Integrative Document and Content Management Solutions

INTRODUCTION

Developments in office automation, which provided multiple end-user authoring applications at the computer desktop, heralded a rapid growth in the production of digital documents and introduced the requirement to manage capture and organization of digital documents, including images. The process of capturing digital documents in managed repositories included metadata to support access and retrieval subsequent to document production (D’Alleyrand, 1989; Ricks, Swafford & Gow, 1992).
The imperatives of documentary support for workflow in enterprises, along with widespread adoption of Web-oriented software on intranets and the Internet World Wide Web (WWW), has given rise to systems that manage the creation, access, routing, and storage of documents, in a more seamless manner for Web presentation. These content management systems are progressively employing document management features such as metadata creation, version control, and renditions (Megill & Schantz, 1999; Wiggins, 2000), along with features for management of content production such as authoring and authorization for internal distribution and publishing (Addey et al., 2002; Boiko, 2002; Hackos, 2002; Nakano, 2002).
If business applications are designed taking into account document and Web content management as integral constructs of enterprise information architecture, then the context of these solutions may be an integrative document and content management (IDCM) model (Asprey & Middleton, 2003). As the name implies, the IDCM model aspires to combine the features of a document management system with the functionality of Web content management. An integrative business and technology framework manages designated documents and their content throughout the continuum of their existence and supports record-keeping requirements.
•••••
What this exercise asks:
1) In the introduction on integrative document and content management, what does the IDCM model aim to combine?
2) Resume the introduction on integrative document and content management, picking up after its final sentence.

Source data:
•••••
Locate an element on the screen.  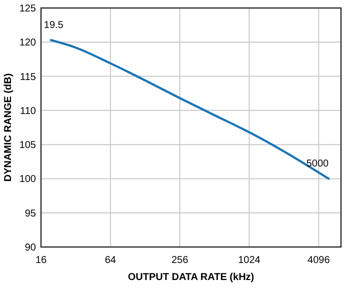
x-tick-label: 1024 is located at coordinates (250, 260).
•••••
Responses to the exercise:
1) The features of a document management system with the functionality of Web content management.

2)
The IDCM model supports system capabilities for managing digital and physical documents, e-mail, engineering and technical drawings, document images, multimedia, and Web content. These systems may be deployed individually to address a specific requirement. However, due to the volume and varied formats of important documents held in digital format, these systems are often deployed collectively based on a strategic IDCM approach for better managing information assets. An organizational approach to IDCM supports enterprise knowledge strategies by providing the capability to capture, search, and retrieve documented information.


SCOPE

IDCM depends upon effective integration of organizational systems that together are used for managing both digital and physical document types. The scope of this management is across all stages of document lifecycles. It includes provision for distribution of the document content over intranets and the Internet.
Features of enabling IDCM technologies are described in the following section. The technologies may be differentiated into those with core capabilities and supporting technologies.
Core capabilities are: document management; e-mail management; drawing management; document imaging; Web content management; enterprise report management; and workflow. Supporting technologies include: Web services; database management systems; digital signatures; portals; universal interfaces; and network management.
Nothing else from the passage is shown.